# Construction of Frequency Distribution

The following steps are involved in the construction of a frequency distribution.

(1) Find the range of the data: The range is the difference between the largest and the smallest values.

(2) Decide the approximate number of classes in which the data are to be grouped. There are no hard and first rules for number of classes. In most cases we have $5$ to $20$ classes. H.A. Sturges provides a formula for determining the approximation number of classes.

$K = 1 + 3.322\log N$

where $K$= Number of classes
and $\log N$ = Logarithm of the total number of observations.

Example: If the total number of observations is $50$, the number of classes would be

$K = 1 + 3.322\log N$
$K = 1 + 3.322\log 50$
$K = 1 + 3.322(1.69897)$
$K = 1 + 5.644$
$K = 6.644$
$7$ classes, approximately.

(3) Determine the approximate class interval size: The size of class interval is obtained by dividing the range of data by the number of classes and is denoted by $h$ class interval size

$(h) = \frac{{Range}}{{Number{\text{ }}of{\text{ }}Classes}}$

In the case of fractional results, the next higher whole number is taken as the size of the class interval.

(4) Decide the starting point: The lower class limit or class boundary should cover the smallest value in the raw data.

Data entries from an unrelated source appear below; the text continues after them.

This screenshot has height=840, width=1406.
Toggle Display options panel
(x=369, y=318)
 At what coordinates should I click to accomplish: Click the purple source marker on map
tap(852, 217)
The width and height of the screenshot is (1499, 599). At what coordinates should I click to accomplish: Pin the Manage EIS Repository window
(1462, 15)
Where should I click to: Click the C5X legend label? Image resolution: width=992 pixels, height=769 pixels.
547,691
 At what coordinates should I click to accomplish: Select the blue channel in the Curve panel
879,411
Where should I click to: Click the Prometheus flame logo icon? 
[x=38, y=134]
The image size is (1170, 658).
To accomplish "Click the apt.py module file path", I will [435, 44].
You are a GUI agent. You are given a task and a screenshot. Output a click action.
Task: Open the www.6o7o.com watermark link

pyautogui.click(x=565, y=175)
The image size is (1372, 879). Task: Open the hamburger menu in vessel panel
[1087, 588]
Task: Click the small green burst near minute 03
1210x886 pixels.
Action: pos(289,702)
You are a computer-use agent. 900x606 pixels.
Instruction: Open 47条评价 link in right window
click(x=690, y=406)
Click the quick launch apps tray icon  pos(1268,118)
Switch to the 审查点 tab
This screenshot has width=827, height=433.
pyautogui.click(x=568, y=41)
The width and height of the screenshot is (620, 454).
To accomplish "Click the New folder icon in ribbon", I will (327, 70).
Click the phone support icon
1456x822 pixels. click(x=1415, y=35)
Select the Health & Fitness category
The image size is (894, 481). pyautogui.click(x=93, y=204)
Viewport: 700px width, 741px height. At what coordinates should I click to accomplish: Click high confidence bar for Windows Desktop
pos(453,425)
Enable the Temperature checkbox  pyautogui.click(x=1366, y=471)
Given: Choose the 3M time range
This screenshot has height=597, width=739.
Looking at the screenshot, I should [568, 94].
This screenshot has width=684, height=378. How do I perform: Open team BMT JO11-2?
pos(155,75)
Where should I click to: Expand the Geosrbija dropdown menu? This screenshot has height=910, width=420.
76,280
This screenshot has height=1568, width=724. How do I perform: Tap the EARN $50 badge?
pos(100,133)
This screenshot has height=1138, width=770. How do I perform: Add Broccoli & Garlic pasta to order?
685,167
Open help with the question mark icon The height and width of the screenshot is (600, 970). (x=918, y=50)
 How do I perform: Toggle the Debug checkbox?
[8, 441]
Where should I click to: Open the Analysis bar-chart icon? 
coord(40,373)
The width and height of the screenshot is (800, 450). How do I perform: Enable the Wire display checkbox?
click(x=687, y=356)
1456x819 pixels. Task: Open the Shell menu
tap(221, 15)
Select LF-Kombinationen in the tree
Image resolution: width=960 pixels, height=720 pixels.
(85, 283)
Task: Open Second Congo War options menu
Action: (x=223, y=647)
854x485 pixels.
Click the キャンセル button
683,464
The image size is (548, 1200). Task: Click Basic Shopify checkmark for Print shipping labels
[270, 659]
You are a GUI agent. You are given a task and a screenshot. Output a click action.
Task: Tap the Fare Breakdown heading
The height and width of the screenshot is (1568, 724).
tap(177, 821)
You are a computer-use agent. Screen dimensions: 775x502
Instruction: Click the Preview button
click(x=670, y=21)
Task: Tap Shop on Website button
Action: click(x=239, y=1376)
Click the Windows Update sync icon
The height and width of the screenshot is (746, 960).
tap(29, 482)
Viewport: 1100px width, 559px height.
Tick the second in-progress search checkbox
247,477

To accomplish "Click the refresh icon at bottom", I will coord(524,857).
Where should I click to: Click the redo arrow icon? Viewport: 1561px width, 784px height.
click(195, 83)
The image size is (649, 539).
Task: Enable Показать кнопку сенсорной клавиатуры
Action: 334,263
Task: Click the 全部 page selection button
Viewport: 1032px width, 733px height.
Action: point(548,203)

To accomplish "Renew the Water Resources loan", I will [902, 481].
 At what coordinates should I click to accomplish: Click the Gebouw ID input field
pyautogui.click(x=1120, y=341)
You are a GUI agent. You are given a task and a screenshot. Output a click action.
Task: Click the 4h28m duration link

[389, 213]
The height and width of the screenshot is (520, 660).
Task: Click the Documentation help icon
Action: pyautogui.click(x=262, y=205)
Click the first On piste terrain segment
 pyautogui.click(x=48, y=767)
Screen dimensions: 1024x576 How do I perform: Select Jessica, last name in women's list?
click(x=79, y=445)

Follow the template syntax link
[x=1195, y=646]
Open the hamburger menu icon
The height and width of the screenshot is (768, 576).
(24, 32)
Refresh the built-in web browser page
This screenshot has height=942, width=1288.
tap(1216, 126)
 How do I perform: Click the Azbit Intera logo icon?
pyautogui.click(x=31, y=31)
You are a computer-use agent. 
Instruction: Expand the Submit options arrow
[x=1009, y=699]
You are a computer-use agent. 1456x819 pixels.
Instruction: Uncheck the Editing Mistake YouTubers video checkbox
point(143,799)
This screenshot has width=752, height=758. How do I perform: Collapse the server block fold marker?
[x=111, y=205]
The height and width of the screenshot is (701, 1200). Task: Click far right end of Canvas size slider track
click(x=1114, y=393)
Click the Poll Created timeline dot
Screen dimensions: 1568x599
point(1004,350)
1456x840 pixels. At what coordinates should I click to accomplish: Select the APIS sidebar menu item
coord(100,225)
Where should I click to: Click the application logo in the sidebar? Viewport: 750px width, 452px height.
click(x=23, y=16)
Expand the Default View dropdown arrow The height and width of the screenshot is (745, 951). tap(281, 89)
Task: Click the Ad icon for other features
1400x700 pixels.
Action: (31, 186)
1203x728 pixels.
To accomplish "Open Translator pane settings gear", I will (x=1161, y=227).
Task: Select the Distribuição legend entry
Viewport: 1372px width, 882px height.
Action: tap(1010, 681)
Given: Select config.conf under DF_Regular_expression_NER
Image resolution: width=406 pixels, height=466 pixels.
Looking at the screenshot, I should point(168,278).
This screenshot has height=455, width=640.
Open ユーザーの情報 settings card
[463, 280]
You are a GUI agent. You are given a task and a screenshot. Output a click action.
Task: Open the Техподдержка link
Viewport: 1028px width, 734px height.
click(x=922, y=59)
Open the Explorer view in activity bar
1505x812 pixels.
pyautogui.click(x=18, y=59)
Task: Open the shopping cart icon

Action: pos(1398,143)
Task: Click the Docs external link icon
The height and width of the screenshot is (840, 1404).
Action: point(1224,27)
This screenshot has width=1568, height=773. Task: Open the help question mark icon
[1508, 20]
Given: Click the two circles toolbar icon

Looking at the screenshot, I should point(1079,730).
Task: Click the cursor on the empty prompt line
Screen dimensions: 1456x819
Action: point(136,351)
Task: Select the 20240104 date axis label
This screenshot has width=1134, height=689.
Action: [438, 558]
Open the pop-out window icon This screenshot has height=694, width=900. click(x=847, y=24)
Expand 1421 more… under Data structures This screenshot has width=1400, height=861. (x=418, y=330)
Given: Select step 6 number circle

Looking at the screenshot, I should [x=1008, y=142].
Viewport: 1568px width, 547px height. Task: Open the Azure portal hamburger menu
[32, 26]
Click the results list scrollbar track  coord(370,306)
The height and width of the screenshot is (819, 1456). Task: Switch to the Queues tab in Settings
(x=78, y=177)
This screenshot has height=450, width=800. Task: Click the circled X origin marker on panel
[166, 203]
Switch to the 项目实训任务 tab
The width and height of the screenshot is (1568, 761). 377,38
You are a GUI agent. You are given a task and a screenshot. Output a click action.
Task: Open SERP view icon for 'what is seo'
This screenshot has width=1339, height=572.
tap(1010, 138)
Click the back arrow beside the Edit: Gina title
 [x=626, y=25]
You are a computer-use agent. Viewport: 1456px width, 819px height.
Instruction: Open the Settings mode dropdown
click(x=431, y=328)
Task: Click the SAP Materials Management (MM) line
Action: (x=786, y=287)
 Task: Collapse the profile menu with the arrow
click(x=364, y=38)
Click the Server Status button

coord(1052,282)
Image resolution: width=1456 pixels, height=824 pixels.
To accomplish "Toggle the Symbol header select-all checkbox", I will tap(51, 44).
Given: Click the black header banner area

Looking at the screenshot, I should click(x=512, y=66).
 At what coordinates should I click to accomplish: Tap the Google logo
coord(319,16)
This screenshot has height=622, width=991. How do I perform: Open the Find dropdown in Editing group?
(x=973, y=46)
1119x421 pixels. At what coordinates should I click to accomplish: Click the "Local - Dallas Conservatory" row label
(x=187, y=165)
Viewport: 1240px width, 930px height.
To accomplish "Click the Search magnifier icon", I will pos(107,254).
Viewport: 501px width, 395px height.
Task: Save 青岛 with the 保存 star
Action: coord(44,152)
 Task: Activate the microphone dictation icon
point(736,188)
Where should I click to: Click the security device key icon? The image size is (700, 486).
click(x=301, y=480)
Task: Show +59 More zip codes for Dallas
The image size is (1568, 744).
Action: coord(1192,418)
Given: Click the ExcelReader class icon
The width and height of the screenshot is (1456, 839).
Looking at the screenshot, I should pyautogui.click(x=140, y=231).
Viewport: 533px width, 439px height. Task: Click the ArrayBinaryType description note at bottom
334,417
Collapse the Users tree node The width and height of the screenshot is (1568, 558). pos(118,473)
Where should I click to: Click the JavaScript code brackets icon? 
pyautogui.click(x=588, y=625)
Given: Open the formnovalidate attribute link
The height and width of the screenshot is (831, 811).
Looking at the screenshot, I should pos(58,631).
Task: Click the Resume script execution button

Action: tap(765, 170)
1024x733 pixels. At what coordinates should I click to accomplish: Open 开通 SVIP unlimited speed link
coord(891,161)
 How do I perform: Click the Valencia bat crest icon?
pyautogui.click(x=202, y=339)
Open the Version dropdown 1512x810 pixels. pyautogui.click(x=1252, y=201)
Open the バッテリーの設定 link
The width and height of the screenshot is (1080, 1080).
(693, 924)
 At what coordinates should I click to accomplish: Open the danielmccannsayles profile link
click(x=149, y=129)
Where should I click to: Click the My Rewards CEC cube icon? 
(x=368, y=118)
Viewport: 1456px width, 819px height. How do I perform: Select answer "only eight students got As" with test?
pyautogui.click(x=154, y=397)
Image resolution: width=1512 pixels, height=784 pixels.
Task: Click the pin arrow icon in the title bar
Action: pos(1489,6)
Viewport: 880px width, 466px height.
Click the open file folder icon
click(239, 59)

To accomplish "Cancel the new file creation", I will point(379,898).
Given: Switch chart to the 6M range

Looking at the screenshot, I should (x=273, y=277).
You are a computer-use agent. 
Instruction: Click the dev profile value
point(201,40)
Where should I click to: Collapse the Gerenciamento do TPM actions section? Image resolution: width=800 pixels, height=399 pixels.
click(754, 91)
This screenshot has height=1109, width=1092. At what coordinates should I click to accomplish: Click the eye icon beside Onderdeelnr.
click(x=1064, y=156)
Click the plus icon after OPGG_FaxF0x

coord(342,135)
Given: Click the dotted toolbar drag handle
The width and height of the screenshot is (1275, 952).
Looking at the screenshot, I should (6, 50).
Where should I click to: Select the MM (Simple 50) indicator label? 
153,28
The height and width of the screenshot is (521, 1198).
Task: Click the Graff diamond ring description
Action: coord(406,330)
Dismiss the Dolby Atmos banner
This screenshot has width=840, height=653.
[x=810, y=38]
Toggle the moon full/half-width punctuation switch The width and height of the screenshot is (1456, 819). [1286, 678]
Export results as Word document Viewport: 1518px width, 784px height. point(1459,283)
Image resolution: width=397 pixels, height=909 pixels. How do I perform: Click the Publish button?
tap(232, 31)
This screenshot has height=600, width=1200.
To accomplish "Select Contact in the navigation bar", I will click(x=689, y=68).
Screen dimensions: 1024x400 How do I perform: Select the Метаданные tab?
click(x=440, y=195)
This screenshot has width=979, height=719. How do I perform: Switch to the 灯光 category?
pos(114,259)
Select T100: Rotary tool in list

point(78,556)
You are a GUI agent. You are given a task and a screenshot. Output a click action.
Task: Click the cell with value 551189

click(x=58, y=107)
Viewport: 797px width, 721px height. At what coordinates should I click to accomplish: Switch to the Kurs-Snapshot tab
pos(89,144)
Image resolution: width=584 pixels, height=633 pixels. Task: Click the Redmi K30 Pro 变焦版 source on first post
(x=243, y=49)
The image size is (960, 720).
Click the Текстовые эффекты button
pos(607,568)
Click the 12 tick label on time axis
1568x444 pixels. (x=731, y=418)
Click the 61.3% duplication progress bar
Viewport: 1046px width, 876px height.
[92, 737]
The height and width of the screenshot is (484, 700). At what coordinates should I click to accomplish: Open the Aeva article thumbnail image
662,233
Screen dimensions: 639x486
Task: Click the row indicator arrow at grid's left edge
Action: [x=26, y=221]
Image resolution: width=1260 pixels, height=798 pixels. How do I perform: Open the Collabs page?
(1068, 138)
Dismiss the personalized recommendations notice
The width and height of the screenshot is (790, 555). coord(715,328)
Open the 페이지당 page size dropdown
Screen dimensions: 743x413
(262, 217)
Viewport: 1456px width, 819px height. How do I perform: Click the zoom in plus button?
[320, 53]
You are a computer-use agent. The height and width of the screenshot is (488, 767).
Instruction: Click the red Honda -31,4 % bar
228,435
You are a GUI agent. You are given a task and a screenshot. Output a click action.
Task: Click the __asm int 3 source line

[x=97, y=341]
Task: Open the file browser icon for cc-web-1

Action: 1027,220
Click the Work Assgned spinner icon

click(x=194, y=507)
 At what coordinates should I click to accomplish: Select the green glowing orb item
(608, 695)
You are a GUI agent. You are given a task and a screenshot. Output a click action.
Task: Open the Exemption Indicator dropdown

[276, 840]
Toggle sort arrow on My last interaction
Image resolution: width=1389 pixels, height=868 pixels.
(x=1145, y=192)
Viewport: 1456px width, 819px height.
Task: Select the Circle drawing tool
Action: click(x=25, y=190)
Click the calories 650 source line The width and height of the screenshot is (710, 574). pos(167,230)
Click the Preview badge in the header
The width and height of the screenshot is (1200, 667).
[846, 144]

It is a multiple of class intervals.

Example: $0$,$5$,$10$,$15$,$20$, etc. are commonly used.

(5) Determine the remaining class limits (boundary): When the lowest class boundary has been decided, by adding the class interval size to the lower class boundary you can compute the upper class boundary. The remaining lower and upper class limits may be determined by adding the class interval size repeatedly till the largest value of the data is observed in the class.

(6) Distribute the data into respective classes: All the observations are divided into respective classes by using the tally bar (tally mark) method, which is suitable for tabulating the observations into respective classes. The number of tally bars is counted to get the frequency against each class. The frequency of all the classes is noted to get the grouped data or frequency distribution of the data. The total of the frequency columns must be equal to the number of observations.